→ WHAT YOU ARE ASKED TO DO
Nothing outside the range is to be copied. From the entries below, reproduce exactly the lines starting at the one with "Click the blue magnifying glass search button" and ending at the one with "The image size", without pictures.

→ SUPPLIED RECORDS

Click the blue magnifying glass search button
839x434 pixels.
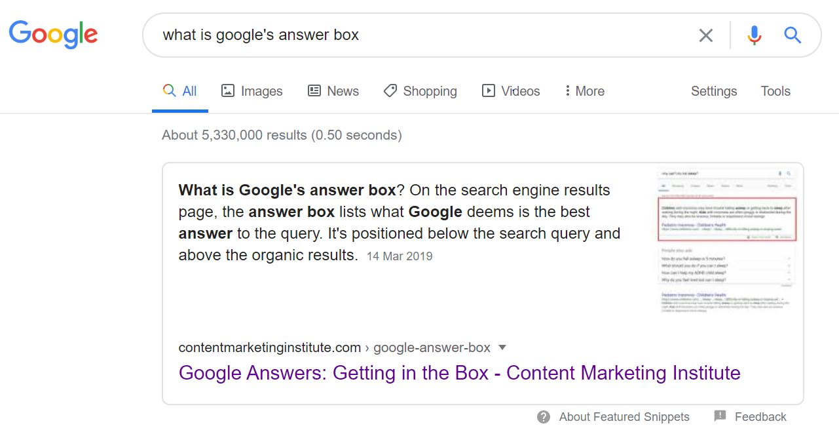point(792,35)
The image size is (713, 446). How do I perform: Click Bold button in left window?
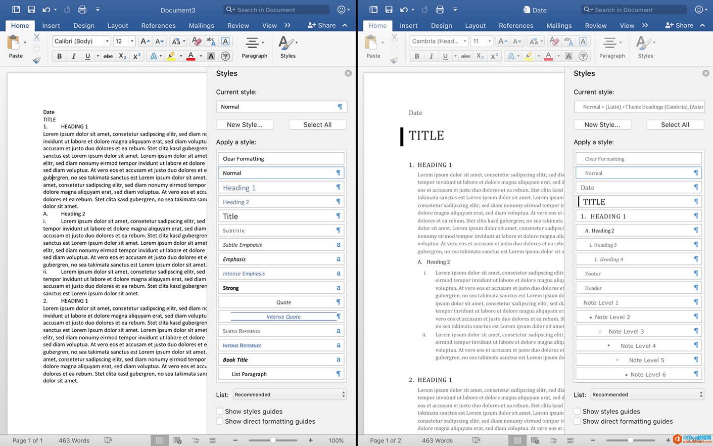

--

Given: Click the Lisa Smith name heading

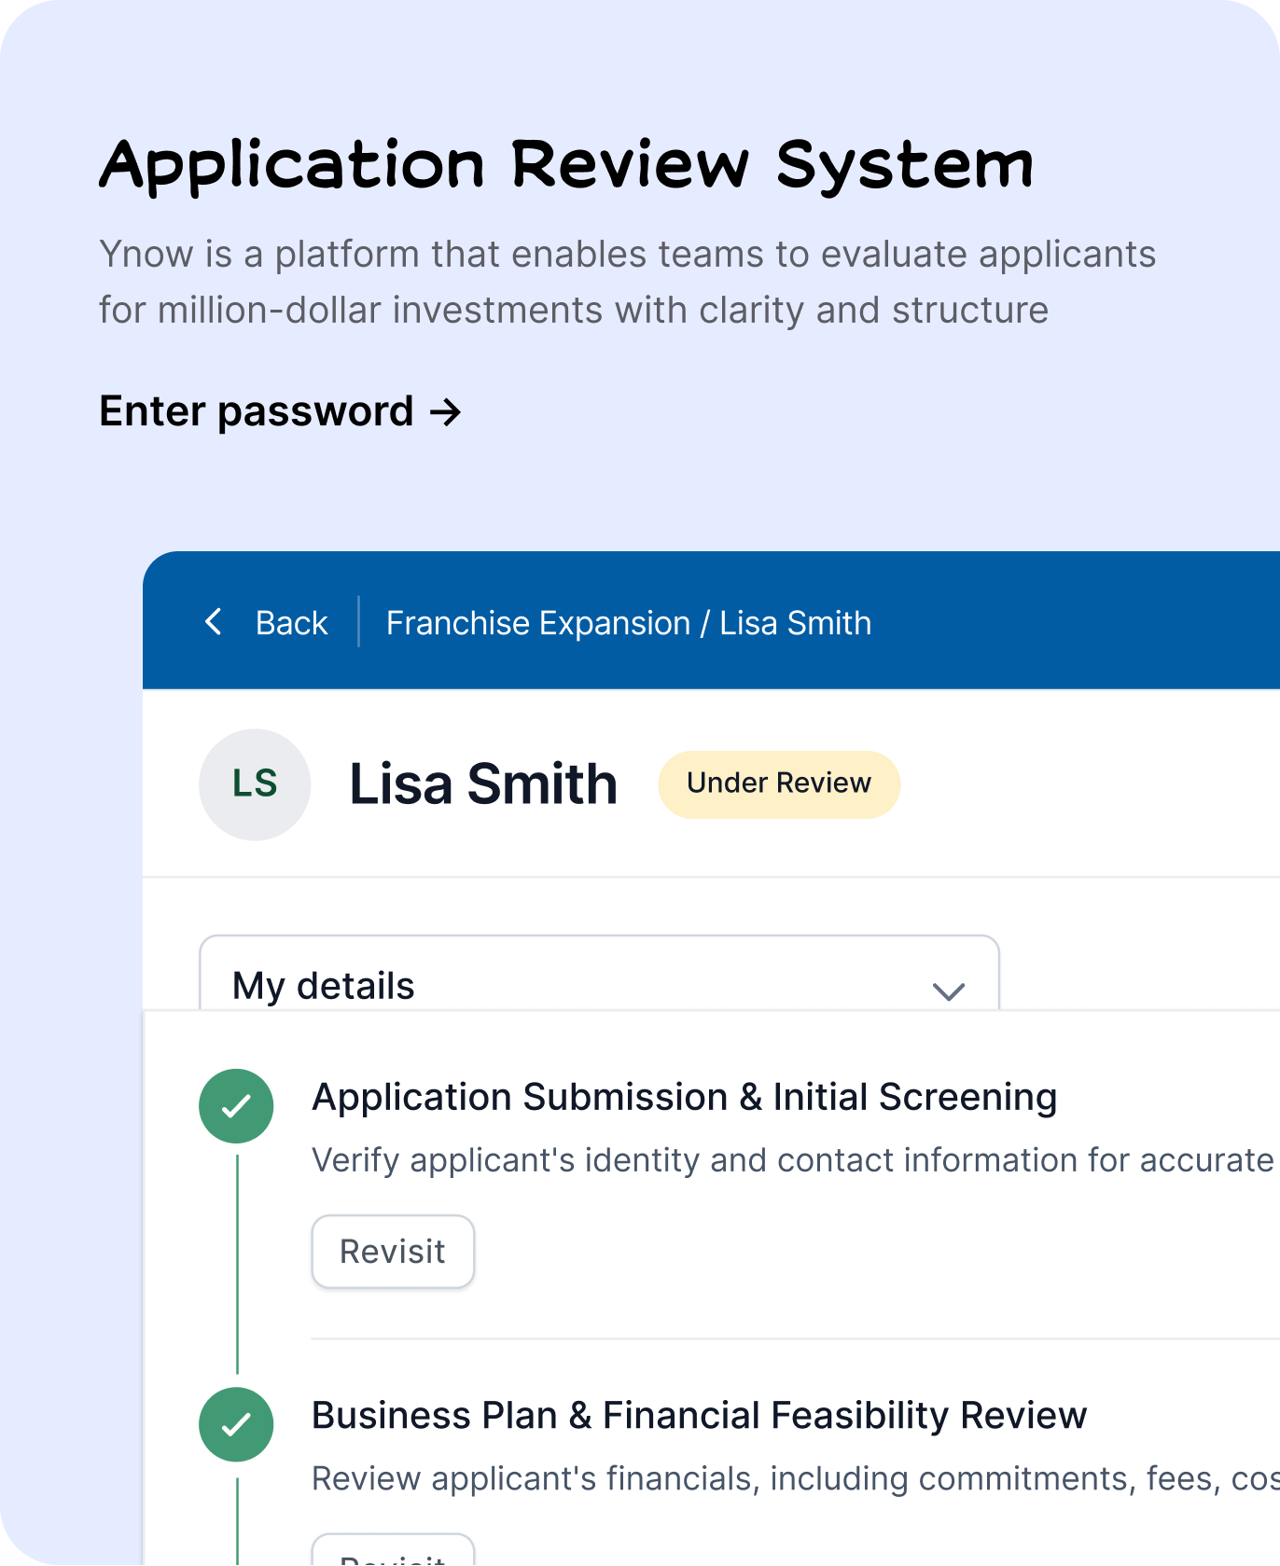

→ EXPECTED OUTPUT
Click the blue magnifying glass search button
839x434 pixels.
point(792,35)
The image size is (713, 446). How do I perform: Click Bold button in left window?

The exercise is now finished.